**Exercise data**

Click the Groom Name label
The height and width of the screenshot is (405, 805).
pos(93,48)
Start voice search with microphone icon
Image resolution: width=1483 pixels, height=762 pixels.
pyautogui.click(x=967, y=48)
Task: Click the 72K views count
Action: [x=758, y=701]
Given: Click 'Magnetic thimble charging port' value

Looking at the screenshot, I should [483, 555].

**Given instruction**
Copy out word for word the lines starting with the one that contains "Start voice search with microphone icon" and going on through the end of the rows.

**Solution below**
Start voice search with microphone icon
Image resolution: width=1483 pixels, height=762 pixels.
pyautogui.click(x=967, y=48)
Task: Click the 72K views count
Action: [x=758, y=701]
Given: Click 'Magnetic thimble charging port' value

Looking at the screenshot, I should [483, 555].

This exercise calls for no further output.